**Exercise brief**
Could you reproduce every entry as it stands, leaving the pictures behind?

==*==

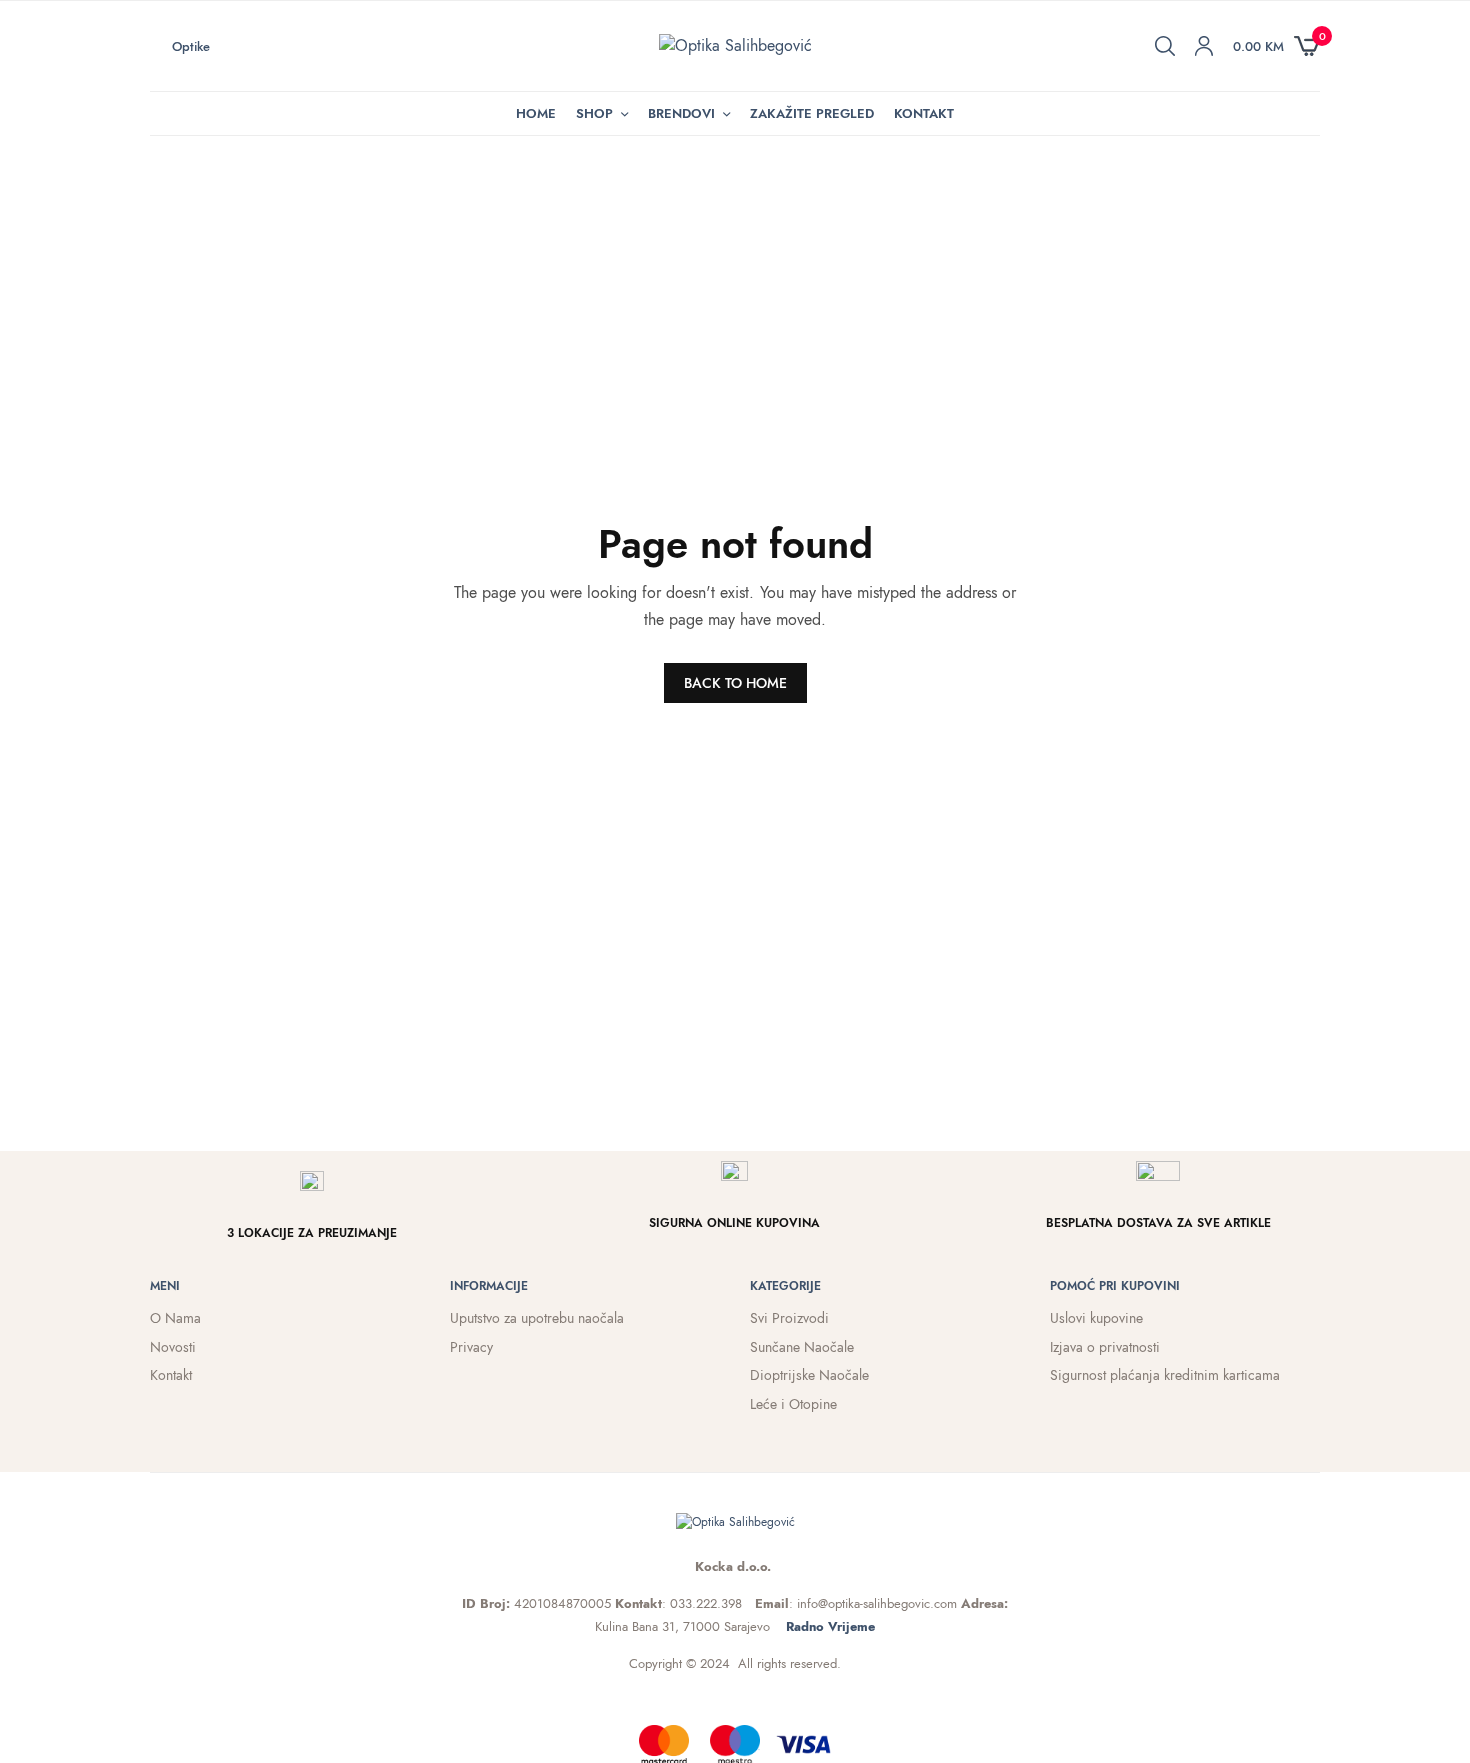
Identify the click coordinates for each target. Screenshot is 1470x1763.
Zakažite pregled (812, 113)
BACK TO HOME (735, 683)
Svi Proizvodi (789, 1318)
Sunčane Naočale (802, 1347)
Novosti (173, 1347)
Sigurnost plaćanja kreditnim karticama (1165, 1375)
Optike (191, 46)
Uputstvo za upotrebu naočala (537, 1318)
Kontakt (924, 113)
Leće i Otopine (793, 1404)
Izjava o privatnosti (1105, 1347)
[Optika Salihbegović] (735, 46)
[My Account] (1204, 46)
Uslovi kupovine (1096, 1318)
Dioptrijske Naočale (809, 1375)
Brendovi (681, 113)
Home (536, 113)
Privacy (471, 1347)
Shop (594, 113)
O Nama (175, 1318)
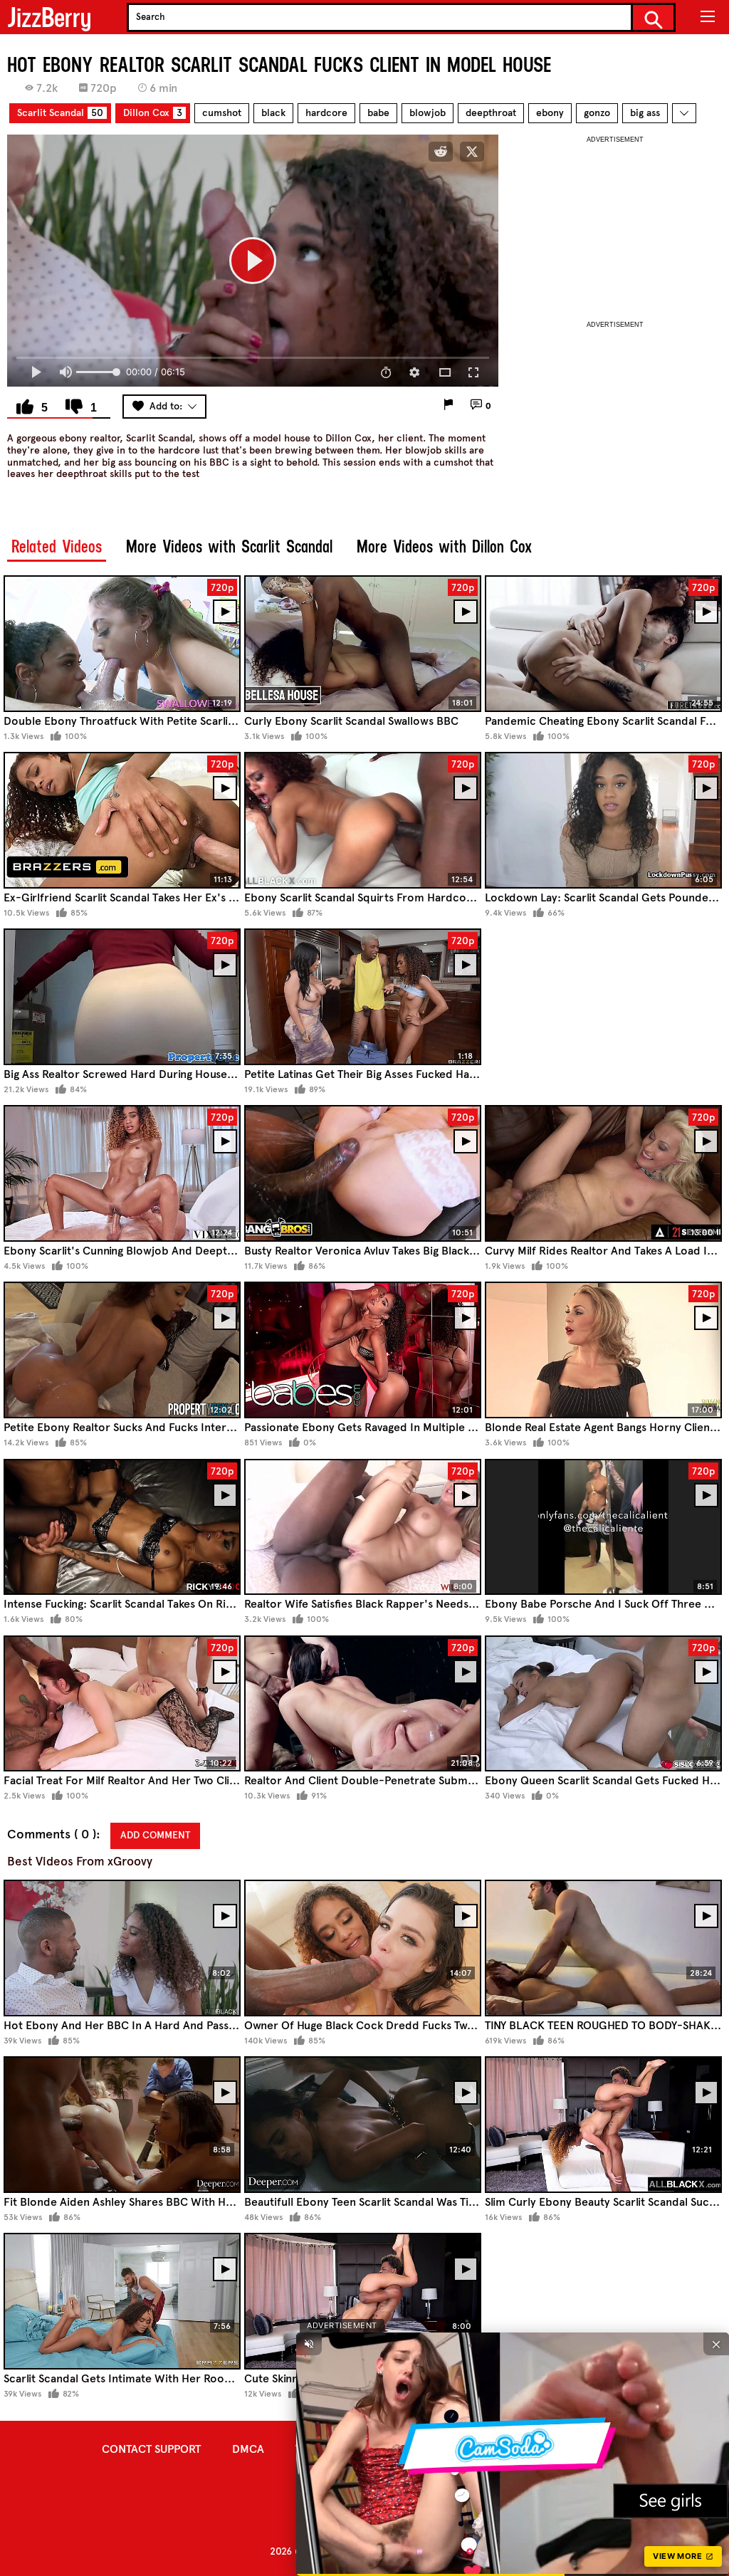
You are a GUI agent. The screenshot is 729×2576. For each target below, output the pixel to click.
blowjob (427, 113)
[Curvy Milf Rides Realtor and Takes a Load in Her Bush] (603, 1173)
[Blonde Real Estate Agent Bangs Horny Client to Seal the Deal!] (603, 1350)
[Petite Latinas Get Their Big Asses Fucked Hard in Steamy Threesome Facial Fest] (362, 996)
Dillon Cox (152, 113)
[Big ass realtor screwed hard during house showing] (122, 996)
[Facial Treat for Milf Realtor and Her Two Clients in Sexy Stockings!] (122, 1703)
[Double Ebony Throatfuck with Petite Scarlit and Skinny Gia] (122, 643)
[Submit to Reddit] (441, 152)
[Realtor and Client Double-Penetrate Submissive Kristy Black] (362, 1703)
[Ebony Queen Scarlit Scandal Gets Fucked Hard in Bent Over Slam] (603, 1703)
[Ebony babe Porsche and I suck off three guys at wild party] (603, 1527)
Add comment (155, 1835)
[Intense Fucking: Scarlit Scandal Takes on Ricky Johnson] (122, 1527)
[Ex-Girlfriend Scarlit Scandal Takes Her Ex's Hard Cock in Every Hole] (122, 820)
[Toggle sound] (309, 2343)
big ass (645, 113)
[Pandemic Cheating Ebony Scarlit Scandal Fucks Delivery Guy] (603, 643)
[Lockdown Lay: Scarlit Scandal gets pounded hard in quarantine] (603, 820)
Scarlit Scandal (60, 113)
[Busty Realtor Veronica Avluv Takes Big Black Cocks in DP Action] (362, 1173)
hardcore (326, 113)
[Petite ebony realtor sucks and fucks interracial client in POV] (122, 1350)
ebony (550, 113)
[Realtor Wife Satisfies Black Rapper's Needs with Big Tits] (362, 1527)
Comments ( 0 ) (51, 1834)
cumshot (221, 113)
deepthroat (491, 113)
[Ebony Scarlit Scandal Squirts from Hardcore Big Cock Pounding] (362, 820)
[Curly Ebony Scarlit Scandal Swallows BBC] (362, 643)
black (273, 113)
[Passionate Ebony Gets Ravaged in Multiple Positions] (362, 1350)
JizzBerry (49, 17)
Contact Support (151, 2449)
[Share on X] (472, 152)
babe (378, 113)
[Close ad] (716, 2343)
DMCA (248, 2449)
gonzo (597, 113)
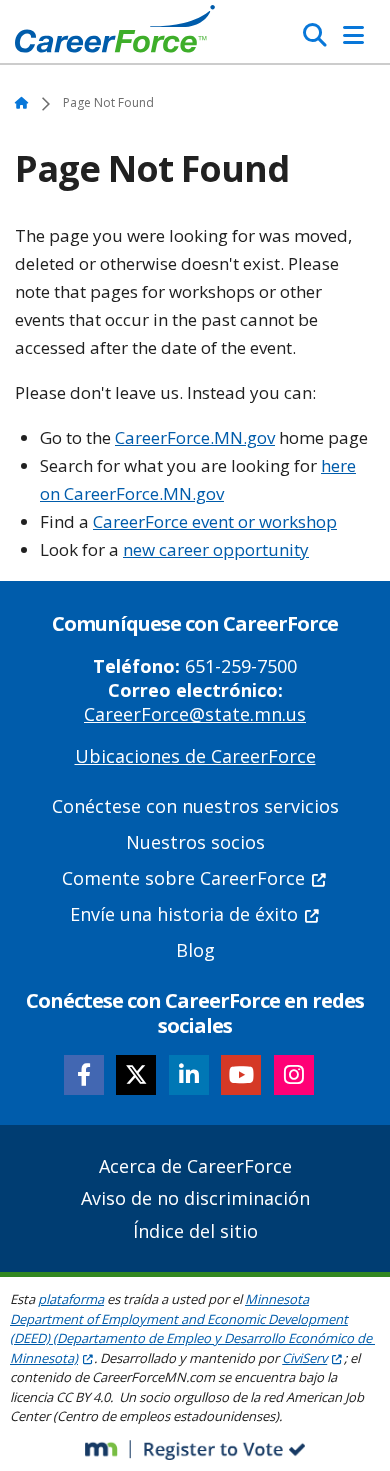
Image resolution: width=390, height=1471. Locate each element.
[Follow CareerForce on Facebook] (84, 1075)
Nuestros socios (195, 842)
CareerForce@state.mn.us (195, 714)
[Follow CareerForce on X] (136, 1075)
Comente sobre (183, 878)
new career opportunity (216, 549)
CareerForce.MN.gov (195, 437)
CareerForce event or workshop (215, 521)
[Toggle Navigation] (353, 35)
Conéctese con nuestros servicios (195, 806)
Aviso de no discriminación (195, 1198)
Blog (195, 950)
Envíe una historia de (184, 914)
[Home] (115, 34)
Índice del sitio (195, 1231)
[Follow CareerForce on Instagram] (294, 1075)
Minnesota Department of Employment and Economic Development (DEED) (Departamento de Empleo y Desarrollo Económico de (191, 1328)
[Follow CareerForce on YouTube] (241, 1075)
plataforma (71, 1299)
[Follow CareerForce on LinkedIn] (189, 1075)
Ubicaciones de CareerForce (195, 756)
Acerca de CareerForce (195, 1166)
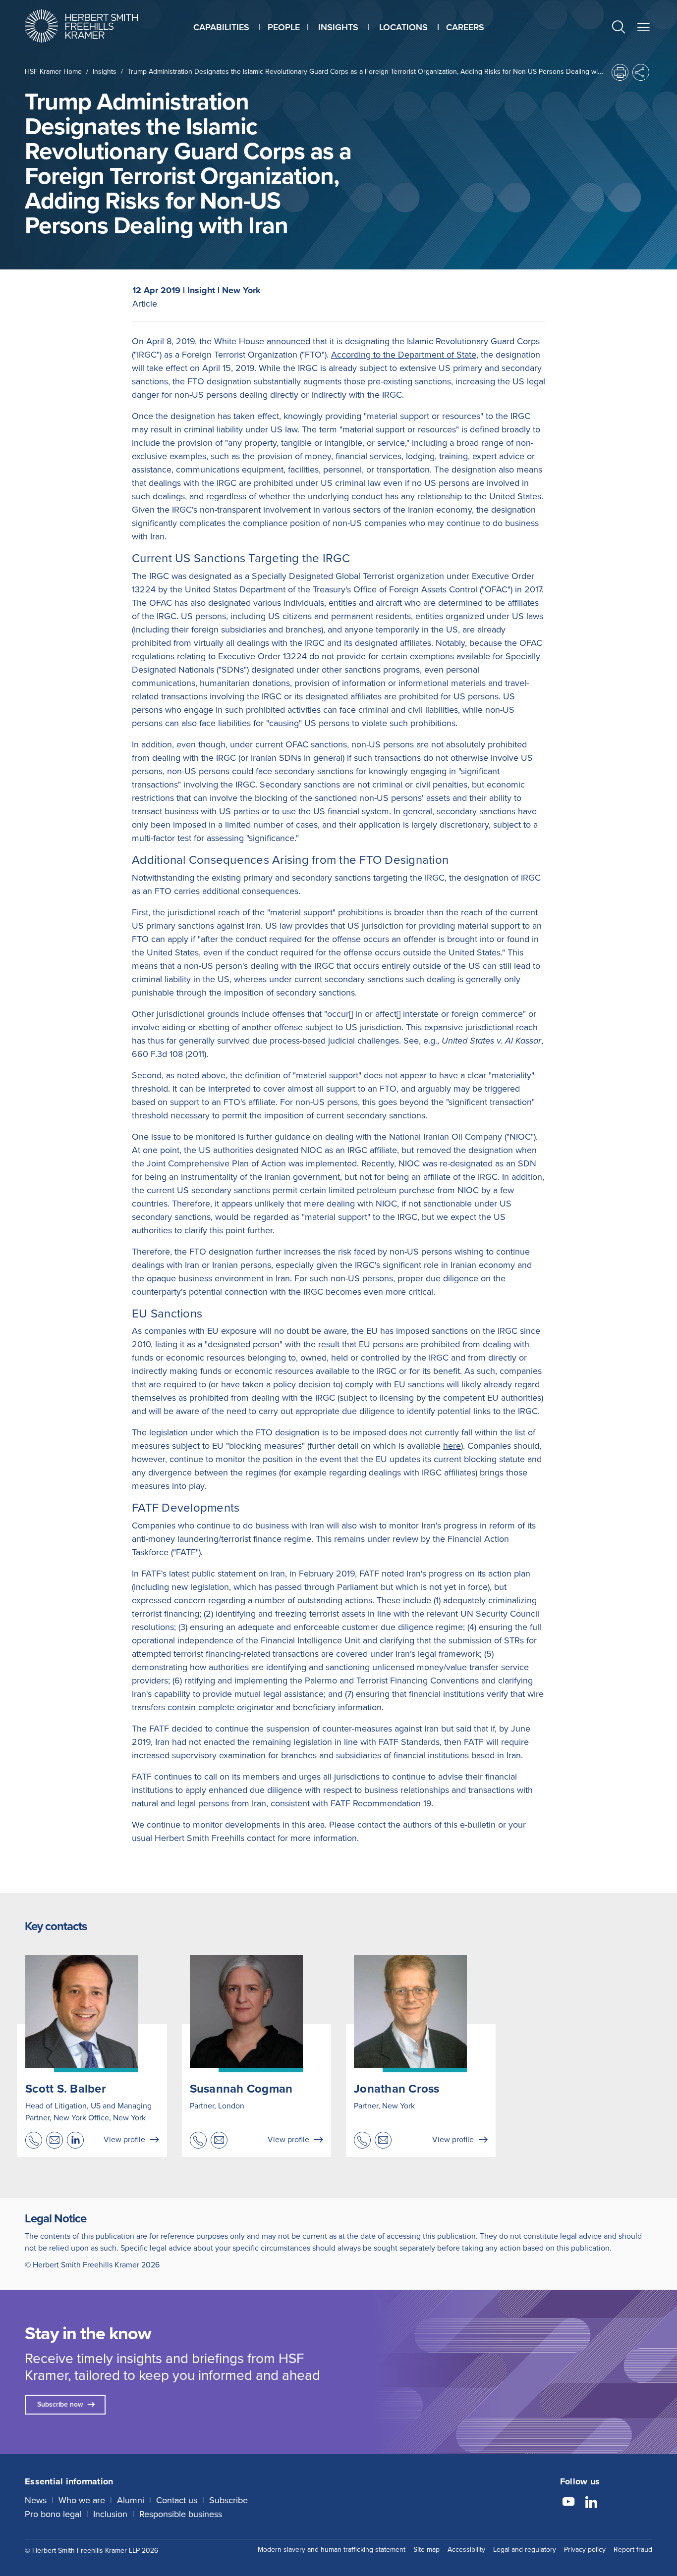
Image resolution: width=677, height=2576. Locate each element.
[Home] (94, 26)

==*==

**Answer space**
Identify the click coordinates for each target. Screenshot is 1470x1763.
Zakažite pregled (812, 113)
BACK TO HOME (735, 683)
Svi Proizvodi (789, 1318)
Sunčane Naočale (802, 1347)
Novosti (173, 1347)
Sigurnost plaćanja kreditnim karticama (1165, 1375)
Optike (191, 46)
Uputstvo za upotrebu naočala (537, 1318)
Kontakt (924, 113)
Leće i Otopine (793, 1404)
Izjava o privatnosti (1105, 1347)
[Optika Salihbegović] (735, 46)
[My Account] (1204, 46)
Uslovi kupovine (1096, 1318)
Dioptrijske Naočale (809, 1375)
Brendovi (681, 113)
Home (536, 113)
Privacy (471, 1347)
Shop (594, 113)
O Nama (175, 1318)
You are a GUI agent. The screenshot is 729×2576. For each target below, output the pixel to click.
blowjob (427, 113)
[Curvy Milf Rides Realtor and Takes a Load in Her Bush] (603, 1173)
[Blonde Real Estate Agent Bangs Horny Client to Seal the Deal!] (603, 1350)
[Petite Latinas Get Their Big Asses Fucked Hard in Steamy Threesome Facial Fest] (362, 996)
Dillon Cox (152, 113)
[Big ass realtor screwed hard during house showing] (122, 996)
[Facial Treat for Milf Realtor and Her Two Clients in Sexy Stockings!] (122, 1703)
[Double Ebony Throatfuck with Petite Scarlit and Skinny Gia] (122, 643)
[Submit to Reddit] (441, 152)
[Realtor and Client Double-Penetrate Submissive Kristy Black] (362, 1703)
[Ebony Queen Scarlit Scandal Gets Fucked Hard in Bent Over Slam] (603, 1703)
[Ebony babe Porsche and I suck off three guys at wild party] (603, 1527)
Add comment (155, 1835)
[Intense Fucking: Scarlit Scandal Takes on Ricky Johnson] (122, 1527)
[Ex-Girlfriend Scarlit Scandal Takes Her Ex's Hard Cock in Every Hole] (122, 820)
[Toggle sound] (309, 2343)
big ass (645, 113)
[Pandemic Cheating Ebony Scarlit Scandal Fucks Delivery Guy] (603, 643)
[Lockdown Lay: Scarlit Scandal gets pounded hard in quarantine] (603, 820)
Scarlit Scandal (60, 113)
[Busty Realtor Veronica Avluv Takes Big Black Cocks in DP Action] (362, 1173)
hardcore (326, 113)
[Petite ebony realtor sucks and fucks interracial client in POV] (122, 1350)
ebony (550, 113)
[Realtor Wife Satisfies Black Rapper's Needs with Big Tits] (362, 1527)
Comments ( 0 ) (51, 1834)
cumshot (221, 113)
deepthroat (491, 113)
[Ebony Scarlit Scandal Squirts from Hardcore Big Cock Pounding] (362, 820)
[Curly Ebony Scarlit Scandal Swallows BBC] (362, 643)
black (273, 113)
[Passionate Ebony Gets Ravaged in Multiple Positions] (362, 1350)
JizzBerry (49, 17)
Contact Support (151, 2449)
[Share on X] (472, 152)
babe (378, 113)
[Close ad] (716, 2343)
DMCA (248, 2449)
gonzo (597, 113)
Image resolution: width=390, height=1471. Locate each element.
[Follow CareerForce on Facebook] (84, 1075)
Nuestros socios (195, 842)
CareerForce@state.mn.us (195, 714)
[Follow CareerForce on X] (136, 1075)
Comente sobre (183, 878)
new career opportunity (216, 549)
CareerForce.MN.gov (195, 437)
CareerForce event or workshop (215, 521)
[Toggle Navigation] (353, 35)
Conéctese con nuestros servicios (195, 806)
Aviso de no discriminación (195, 1198)
Blog (195, 950)
Envíe una historia de (184, 914)
[Home] (115, 34)
Índice del sitio (195, 1231)
[Follow CareerForce on Instagram] (294, 1075)
Minnesota Department of Employment and Economic Development (DEED) (Departamento de Empleo y Desarrollo Económico de (191, 1328)
[Follow CareerForce on YouTube] (241, 1075)
plataforma (71, 1299)
[Follow CareerForce on LinkedIn] (189, 1075)
Ubicaciones de CareerForce (195, 756)
Acerca de CareerForce (195, 1166)
Image resolution: width=677, height=2576. Locate each element.
[Home] (94, 26)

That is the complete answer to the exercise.